Existing research on privacy-preserving data publishing focuses on relational data: in this context, the objective is to enforce privacy-preserving paradigms, such as k-anonymity and ℓ-diversity, while minimizing the information loss incurred in the anonymizing process (i.e., maximize data utility). Existing techniques work well for fixed-schema data, with low dimensionality. Nevertheless, certain applications require privacy-preserving publishing of transactional data (or basket data), which involve hundreds or even thousands of dimensions, rendering existing methods unusable. We propose two categories of novel anonymization methods for sparse high-dimensional data. The first category is based on approximate nearest-neighbor (NN) search in high-dimensional spaces, which is efficiently performed through locality-sensitive hashing (LSH). In the second category, we propose two data transformations that capture the correlation in the underlying data: 1) reduction to a band matrix and 2) Gray encoding-based sorting. These representations facilitate the formation of anonymized groups with low information loss, through an efficient linear-time heuristic. We show experimentally, using real-life data sets, that all our methods clearly outperform existing state of the art. Among the proposed techniques, NN-search yields superior data utility compared to the band matrix transformation, but incurs higher computational overhead. The data transformation based on Gray code sorting performs best in terms of both data utility and execution time.

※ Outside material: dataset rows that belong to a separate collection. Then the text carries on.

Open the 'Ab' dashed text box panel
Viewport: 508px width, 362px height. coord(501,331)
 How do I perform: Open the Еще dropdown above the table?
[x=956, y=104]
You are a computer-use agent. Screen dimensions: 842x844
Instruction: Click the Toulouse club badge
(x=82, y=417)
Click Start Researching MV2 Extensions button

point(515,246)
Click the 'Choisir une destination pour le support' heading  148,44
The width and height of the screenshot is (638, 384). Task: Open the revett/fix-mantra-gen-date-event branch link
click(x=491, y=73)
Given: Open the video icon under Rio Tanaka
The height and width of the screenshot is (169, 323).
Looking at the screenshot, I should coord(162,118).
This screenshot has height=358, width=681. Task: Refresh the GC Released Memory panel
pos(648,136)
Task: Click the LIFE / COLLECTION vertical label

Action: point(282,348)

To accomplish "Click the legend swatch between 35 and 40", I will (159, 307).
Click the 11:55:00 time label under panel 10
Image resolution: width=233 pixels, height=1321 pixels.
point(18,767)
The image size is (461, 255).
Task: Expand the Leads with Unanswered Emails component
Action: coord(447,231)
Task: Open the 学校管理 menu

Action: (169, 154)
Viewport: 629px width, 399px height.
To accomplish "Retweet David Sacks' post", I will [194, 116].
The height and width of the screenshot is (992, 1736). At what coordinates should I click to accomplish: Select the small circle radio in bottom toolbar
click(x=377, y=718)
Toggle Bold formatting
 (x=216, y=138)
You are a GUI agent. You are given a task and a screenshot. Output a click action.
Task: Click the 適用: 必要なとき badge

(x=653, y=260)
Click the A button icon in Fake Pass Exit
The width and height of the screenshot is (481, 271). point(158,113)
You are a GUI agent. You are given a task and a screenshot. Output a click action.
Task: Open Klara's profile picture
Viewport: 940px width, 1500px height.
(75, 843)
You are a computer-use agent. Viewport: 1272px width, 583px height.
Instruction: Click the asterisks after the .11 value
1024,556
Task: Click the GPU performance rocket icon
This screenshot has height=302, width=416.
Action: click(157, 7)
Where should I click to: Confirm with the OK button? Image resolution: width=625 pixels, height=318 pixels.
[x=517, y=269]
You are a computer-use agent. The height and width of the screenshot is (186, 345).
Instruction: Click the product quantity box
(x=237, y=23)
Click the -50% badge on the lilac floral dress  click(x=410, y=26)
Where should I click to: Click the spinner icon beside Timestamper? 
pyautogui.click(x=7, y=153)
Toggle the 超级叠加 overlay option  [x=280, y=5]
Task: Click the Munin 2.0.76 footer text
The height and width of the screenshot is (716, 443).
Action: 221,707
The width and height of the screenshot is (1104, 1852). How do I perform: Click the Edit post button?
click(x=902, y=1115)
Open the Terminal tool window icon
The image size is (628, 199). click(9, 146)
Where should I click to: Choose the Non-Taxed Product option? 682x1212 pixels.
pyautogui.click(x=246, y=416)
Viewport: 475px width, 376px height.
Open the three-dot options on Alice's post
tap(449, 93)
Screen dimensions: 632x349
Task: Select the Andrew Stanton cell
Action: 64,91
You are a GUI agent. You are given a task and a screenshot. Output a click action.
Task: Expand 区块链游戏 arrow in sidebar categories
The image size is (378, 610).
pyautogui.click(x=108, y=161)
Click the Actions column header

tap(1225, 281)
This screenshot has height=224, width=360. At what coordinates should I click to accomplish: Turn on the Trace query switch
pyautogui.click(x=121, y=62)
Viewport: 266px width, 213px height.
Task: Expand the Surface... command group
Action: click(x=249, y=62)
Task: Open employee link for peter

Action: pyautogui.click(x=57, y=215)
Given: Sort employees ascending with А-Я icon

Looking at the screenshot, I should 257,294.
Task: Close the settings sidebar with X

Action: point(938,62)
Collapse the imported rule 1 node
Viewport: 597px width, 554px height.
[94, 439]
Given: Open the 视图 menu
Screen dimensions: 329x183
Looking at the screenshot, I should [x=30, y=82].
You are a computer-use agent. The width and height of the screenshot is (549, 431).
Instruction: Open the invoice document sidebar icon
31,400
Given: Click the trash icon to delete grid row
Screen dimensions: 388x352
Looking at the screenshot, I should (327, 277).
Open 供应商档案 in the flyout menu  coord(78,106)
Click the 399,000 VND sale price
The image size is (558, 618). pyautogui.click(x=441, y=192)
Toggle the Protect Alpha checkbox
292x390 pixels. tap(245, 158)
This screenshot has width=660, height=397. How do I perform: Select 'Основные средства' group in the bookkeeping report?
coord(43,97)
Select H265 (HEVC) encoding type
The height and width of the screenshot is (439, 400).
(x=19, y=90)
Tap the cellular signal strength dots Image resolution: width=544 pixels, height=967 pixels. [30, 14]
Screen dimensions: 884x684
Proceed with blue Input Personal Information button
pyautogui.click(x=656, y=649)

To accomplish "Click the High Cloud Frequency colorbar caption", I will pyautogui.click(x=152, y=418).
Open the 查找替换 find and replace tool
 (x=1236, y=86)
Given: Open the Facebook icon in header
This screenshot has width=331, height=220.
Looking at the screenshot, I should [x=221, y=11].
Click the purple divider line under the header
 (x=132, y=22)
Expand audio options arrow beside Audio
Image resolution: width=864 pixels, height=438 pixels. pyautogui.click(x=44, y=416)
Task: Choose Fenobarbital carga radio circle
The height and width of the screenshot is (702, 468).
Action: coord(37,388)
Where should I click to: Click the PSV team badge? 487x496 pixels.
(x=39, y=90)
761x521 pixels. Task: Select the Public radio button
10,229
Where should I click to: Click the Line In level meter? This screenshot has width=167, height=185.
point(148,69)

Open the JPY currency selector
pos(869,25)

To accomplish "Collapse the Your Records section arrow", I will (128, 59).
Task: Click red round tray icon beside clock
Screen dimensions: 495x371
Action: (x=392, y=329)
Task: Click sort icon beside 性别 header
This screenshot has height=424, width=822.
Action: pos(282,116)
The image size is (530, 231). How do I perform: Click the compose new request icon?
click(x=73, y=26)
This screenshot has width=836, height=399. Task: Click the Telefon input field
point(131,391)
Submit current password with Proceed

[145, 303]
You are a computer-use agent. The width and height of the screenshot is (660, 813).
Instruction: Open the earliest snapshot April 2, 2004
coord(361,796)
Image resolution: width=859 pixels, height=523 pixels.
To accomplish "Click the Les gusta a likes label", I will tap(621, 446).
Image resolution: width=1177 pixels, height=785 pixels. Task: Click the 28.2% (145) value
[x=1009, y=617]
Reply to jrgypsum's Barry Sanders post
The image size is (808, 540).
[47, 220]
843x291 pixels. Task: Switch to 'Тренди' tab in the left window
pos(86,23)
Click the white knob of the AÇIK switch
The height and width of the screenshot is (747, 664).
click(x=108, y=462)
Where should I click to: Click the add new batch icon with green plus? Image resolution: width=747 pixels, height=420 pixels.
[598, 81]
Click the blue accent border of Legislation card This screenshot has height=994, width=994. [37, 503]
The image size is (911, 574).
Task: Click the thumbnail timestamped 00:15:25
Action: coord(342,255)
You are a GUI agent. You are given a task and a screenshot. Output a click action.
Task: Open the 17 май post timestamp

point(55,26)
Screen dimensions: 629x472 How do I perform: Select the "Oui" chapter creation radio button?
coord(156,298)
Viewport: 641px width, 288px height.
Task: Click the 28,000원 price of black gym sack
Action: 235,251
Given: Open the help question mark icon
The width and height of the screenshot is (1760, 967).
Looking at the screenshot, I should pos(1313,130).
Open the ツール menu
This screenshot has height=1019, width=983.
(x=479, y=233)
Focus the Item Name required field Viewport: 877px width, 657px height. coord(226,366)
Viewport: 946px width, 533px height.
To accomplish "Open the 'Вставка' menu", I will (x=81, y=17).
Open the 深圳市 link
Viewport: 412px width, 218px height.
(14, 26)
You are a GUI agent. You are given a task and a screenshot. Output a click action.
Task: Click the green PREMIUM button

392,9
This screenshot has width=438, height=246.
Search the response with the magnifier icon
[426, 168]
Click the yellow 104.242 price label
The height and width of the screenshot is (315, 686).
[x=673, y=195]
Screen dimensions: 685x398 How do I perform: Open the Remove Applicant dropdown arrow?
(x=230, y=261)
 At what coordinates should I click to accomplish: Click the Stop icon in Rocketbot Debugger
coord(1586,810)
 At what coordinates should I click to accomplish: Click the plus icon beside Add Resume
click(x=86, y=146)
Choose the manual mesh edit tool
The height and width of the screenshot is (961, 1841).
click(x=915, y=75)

A framework for efficient data anonymization under privacy and accuracy constraints

Recent research studied the problem of publishing microdata without revealing sensitive information, leading to the privacy-preserving paradigms of k-anonymity and l-diversity. k-anonymity protects against the identification of an individuals record. l-diversity, in addition, safeguards against the association of an individual with specific sensitive information. However, existing approaches suffer from at least one of the following drawbacks: (i) l-diversification is solved by techniques developed for the simpler k-anonymization problem, causing unnecessary information loss. (ii) The anonymization process is inefficient in terms of computational and I/O cost. (iii) Previous research focused exclusively on the privacy-constrained problem and ignored the equally important accuracy-constrained (or dual) anonymization problem. In this article, we propose a framework for efficient anonymization of microdata that addresses these deficiencies. First, we focus on one-dimensional (i.e., single-attribute) quasi-identifiers, and study the properties of optimal solutions under the k-anonymity and l-diversity models for the privacy-constrained (i.e., direct) and the accuracy-constrained (i.e., dual) anonymization problems. Guided by these properties, we develop efficient heuristics to solve the one-dimensional problems in linear time. Finally, we generalize our solutions to multidimensional quasi-identifiers using space-mapping techniques. Extensive experimental evaluation shows that our techniques clearly outperform the existing approaches in terms of execution time and information loss.